**Task objective:** Restate every line of the material, word for word.

**Records to use:**
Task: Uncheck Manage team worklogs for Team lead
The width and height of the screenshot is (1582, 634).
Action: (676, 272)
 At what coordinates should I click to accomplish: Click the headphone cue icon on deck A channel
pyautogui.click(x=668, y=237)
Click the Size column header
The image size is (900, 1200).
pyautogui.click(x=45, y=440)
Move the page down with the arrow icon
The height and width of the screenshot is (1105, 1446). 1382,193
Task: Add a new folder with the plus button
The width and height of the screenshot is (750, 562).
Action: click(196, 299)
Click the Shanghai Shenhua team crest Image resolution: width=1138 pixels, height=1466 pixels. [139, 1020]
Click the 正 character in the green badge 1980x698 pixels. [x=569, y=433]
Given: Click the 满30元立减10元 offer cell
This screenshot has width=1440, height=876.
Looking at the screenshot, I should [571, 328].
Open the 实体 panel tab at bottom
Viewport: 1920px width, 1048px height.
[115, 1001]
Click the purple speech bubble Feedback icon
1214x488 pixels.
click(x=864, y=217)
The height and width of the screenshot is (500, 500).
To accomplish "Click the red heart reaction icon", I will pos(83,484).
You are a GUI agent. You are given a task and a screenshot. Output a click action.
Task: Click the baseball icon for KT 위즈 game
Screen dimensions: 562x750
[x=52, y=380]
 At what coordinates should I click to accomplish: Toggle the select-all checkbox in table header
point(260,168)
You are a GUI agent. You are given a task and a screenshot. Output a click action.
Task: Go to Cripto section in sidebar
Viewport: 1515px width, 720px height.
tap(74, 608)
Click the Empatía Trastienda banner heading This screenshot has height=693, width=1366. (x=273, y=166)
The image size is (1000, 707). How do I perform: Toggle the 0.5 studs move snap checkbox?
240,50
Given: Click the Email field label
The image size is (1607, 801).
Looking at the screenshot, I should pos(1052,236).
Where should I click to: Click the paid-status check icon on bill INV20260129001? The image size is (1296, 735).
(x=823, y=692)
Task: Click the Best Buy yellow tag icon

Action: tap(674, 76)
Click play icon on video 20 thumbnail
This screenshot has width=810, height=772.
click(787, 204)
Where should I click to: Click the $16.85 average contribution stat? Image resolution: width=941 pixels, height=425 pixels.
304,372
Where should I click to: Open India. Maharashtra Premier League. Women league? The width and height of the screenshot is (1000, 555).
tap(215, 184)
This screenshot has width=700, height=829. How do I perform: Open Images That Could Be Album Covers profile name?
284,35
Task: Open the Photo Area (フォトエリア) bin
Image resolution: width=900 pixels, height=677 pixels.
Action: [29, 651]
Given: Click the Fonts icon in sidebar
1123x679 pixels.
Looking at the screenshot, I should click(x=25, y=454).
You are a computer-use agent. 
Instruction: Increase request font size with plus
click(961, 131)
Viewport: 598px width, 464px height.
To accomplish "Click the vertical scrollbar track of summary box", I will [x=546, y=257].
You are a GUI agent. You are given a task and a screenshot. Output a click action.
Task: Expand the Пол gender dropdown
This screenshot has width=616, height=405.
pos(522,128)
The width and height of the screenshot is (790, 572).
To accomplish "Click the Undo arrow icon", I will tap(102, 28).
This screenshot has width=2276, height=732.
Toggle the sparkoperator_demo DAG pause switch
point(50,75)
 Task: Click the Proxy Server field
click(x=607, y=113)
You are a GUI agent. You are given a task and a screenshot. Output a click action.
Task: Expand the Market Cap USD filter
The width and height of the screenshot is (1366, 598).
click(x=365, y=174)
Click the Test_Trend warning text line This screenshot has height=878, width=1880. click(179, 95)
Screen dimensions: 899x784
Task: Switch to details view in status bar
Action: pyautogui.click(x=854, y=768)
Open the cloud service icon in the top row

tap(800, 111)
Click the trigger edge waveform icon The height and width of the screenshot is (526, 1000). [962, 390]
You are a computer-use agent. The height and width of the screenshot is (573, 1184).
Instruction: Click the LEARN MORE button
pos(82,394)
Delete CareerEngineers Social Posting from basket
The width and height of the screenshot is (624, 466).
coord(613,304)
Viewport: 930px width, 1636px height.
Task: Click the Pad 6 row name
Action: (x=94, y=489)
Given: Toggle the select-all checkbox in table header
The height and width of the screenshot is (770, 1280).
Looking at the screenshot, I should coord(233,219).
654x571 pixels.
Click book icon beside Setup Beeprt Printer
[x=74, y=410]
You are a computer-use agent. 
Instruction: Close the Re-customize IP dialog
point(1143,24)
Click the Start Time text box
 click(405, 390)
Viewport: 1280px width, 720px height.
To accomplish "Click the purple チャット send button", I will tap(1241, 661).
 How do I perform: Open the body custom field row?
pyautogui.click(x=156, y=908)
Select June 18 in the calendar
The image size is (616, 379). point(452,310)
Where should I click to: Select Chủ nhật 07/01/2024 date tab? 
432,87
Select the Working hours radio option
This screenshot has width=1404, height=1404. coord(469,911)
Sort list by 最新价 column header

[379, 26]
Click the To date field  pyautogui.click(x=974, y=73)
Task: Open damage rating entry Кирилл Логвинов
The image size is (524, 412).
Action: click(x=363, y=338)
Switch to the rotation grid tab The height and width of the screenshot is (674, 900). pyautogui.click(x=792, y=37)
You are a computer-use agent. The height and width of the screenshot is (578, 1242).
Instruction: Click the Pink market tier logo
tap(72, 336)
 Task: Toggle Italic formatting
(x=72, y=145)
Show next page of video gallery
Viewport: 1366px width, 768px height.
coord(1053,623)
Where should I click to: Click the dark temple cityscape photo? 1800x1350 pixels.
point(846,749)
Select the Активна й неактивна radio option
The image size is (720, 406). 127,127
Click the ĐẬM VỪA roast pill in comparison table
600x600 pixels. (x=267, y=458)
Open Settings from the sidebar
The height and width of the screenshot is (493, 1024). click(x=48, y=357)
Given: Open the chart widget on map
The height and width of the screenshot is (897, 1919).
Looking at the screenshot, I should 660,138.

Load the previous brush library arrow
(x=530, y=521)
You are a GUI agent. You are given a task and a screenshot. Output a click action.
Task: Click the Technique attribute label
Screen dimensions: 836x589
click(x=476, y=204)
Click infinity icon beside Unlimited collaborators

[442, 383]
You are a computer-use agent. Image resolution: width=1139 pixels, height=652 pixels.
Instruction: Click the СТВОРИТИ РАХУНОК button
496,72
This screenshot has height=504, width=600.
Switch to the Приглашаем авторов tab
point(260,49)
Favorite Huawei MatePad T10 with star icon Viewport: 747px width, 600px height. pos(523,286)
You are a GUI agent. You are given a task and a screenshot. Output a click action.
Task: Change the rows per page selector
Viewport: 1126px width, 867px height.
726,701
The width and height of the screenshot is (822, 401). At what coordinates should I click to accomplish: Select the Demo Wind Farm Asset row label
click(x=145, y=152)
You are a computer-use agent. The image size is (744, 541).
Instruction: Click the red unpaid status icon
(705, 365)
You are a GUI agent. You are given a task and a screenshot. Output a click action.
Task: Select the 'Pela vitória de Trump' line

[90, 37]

**Answer section:**
Task: Uncheck Manage team worklogs for Team lead
The width and height of the screenshot is (1582, 634).
Action: (676, 272)
 At what coordinates should I click to accomplish: Click the headphone cue icon on deck A channel
pyautogui.click(x=668, y=237)
Click the Size column header
The image size is (900, 1200).
pyautogui.click(x=45, y=440)
Move the page down with the arrow icon
The height and width of the screenshot is (1105, 1446). 1382,193
Task: Add a new folder with the plus button
The width and height of the screenshot is (750, 562).
Action: click(196, 299)
Click the Shanghai Shenhua team crest Image resolution: width=1138 pixels, height=1466 pixels. [139, 1020]
Click the 正 character in the green badge 1980x698 pixels. [x=569, y=433]
Given: Click the 满30元立减10元 offer cell
This screenshot has width=1440, height=876.
Looking at the screenshot, I should [571, 328].
Open the 实体 panel tab at bottom
Viewport: 1920px width, 1048px height.
[115, 1001]
Click the purple speech bubble Feedback icon
1214x488 pixels.
click(x=864, y=217)
The height and width of the screenshot is (500, 500).
To accomplish "Click the red heart reaction icon", I will pos(83,484).
You are a GUI agent. You are given a task and a screenshot. Output a click action.
Task: Click the baseball icon for KT 위즈 game
Screen dimensions: 562x750
[x=52, y=380]
 At what coordinates should I click to accomplish: Toggle the select-all checkbox in table header
point(260,168)
You are a GUI agent. You are given a task and a screenshot. Output a click action.
Task: Go to Cripto section in sidebar
Viewport: 1515px width, 720px height.
tap(74, 608)
Click the Empatía Trastienda banner heading This screenshot has height=693, width=1366. (x=273, y=166)
The image size is (1000, 707). How do I perform: Toggle the 0.5 studs move snap checkbox?
240,50
Given: Click the Email field label
The image size is (1607, 801).
Looking at the screenshot, I should pos(1052,236).
Where should I click to: Click the paid-status check icon on bill INV20260129001? The image size is (1296, 735).
(x=823, y=692)
Task: Click the Best Buy yellow tag icon

Action: tap(674, 76)
Click play icon on video 20 thumbnail
This screenshot has width=810, height=772.
click(787, 204)
Where should I click to: Click the $16.85 average contribution stat? Image resolution: width=941 pixels, height=425 pixels.
304,372
Where should I click to: Open India. Maharashtra Premier League. Women league? The width and height of the screenshot is (1000, 555).
tap(215, 184)
This screenshot has width=700, height=829. How do I perform: Open Images That Could Be Album Covers profile name?
284,35
Task: Open the Photo Area (フォトエリア) bin
Image resolution: width=900 pixels, height=677 pixels.
Action: [29, 651]
Given: Click the Fonts icon in sidebar
1123x679 pixels.
Looking at the screenshot, I should click(x=25, y=454).
You are a computer-use agent. 
Instruction: Increase request font size with plus
click(961, 131)
Viewport: 598px width, 464px height.
To accomplish "Click the vertical scrollbar track of summary box", I will [x=546, y=257].
You are a GUI agent. You are given a task and a screenshot. Output a click action.
Task: Expand the Пол gender dropdown
This screenshot has width=616, height=405.
pos(522,128)
The width and height of the screenshot is (790, 572).
To accomplish "Click the Undo arrow icon", I will tap(102, 28).
This screenshot has width=2276, height=732.
Toggle the sparkoperator_demo DAG pause switch
point(50,75)
 Task: Click the Proxy Server field
click(x=607, y=113)
You are a GUI agent. You are given a task and a screenshot. Output a click action.
Task: Expand the Market Cap USD filter
The width and height of the screenshot is (1366, 598).
click(x=365, y=174)
Click the Test_Trend warning text line This screenshot has height=878, width=1880. click(179, 95)
Screen dimensions: 899x784
Task: Switch to details view in status bar
Action: pyautogui.click(x=854, y=768)
Open the cloud service icon in the top row

tap(800, 111)
Click the trigger edge waveform icon The height and width of the screenshot is (526, 1000). [962, 390]
You are a computer-use agent. The height and width of the screenshot is (573, 1184).
Instruction: Click the LEARN MORE button
pos(82,394)
Delete CareerEngineers Social Posting from basket
The width and height of the screenshot is (624, 466).
coord(613,304)
Viewport: 930px width, 1636px height.
Task: Click the Pad 6 row name
Action: (x=94, y=489)
Given: Toggle the select-all checkbox in table header
The height and width of the screenshot is (770, 1280).
Looking at the screenshot, I should coord(233,219).
654x571 pixels.
Click book icon beside Setup Beeprt Printer
[x=74, y=410]
You are a computer-use agent. 
Instruction: Close the Re-customize IP dialog
point(1143,24)
Click the Start Time text box
 click(405, 390)
Viewport: 1280px width, 720px height.
To accomplish "Click the purple チャット send button", I will tap(1241, 661).
 How do I perform: Open the body custom field row?
pyautogui.click(x=156, y=908)
Select June 18 in the calendar
The image size is (616, 379). point(452,310)
Where should I click to: Select Chủ nhật 07/01/2024 date tab? 
432,87
Select the Working hours radio option
This screenshot has width=1404, height=1404. coord(469,911)
Sort list by 最新价 column header

[379, 26]
Click the To date field  pyautogui.click(x=974, y=73)
Task: Open damage rating entry Кирилл Логвинов
The image size is (524, 412).
Action: click(x=363, y=338)
Switch to the rotation grid tab The height and width of the screenshot is (674, 900). pyautogui.click(x=792, y=37)
You are a computer-use agent. The height and width of the screenshot is (578, 1242).
Instruction: Click the Pink market tier logo
tap(72, 336)
 Task: Toggle Italic formatting
(x=72, y=145)
Show next page of video gallery
Viewport: 1366px width, 768px height.
coord(1053,623)
Where should I click to: Click the dark temple cityscape photo? 1800x1350 pixels.
point(846,749)
Select the Активна й неактивна radio option
The image size is (720, 406). 127,127
Click the ĐẬM VỪA roast pill in comparison table
600x600 pixels. (x=267, y=458)
Open Settings from the sidebar
The height and width of the screenshot is (493, 1024). click(x=48, y=357)
Given: Open the chart widget on map
The height and width of the screenshot is (897, 1919).
Looking at the screenshot, I should 660,138.

Load the previous brush library arrow
(x=530, y=521)
You are a GUI agent. You are given a task and a screenshot. Output a click action.
Task: Click the Technique attribute label
Screen dimensions: 836x589
click(x=476, y=204)
Click infinity icon beside Unlimited collaborators

[442, 383]
You are a computer-use agent. Image resolution: width=1139 pixels, height=652 pixels.
Instruction: Click the СТВОРИТИ РАХУНОК button
496,72
This screenshot has height=504, width=600.
Switch to the Приглашаем авторов tab
point(260,49)
Favorite Huawei MatePad T10 with star icon Viewport: 747px width, 600px height. pos(523,286)
You are a GUI agent. You are given a task and a screenshot. Output a click action.
Task: Change the rows per page selector
Viewport: 1126px width, 867px height.
726,701
The width and height of the screenshot is (822, 401). At what coordinates should I click to accomplish: Select the Demo Wind Farm Asset row label
click(x=145, y=152)
You are a computer-use agent. The image size is (744, 541).
Instruction: Click the red unpaid status icon
(705, 365)
You are a GUI agent. You are given a task and a screenshot. Output a click action.
Task: Select the 'Pela vitória de Trump' line

[90, 37]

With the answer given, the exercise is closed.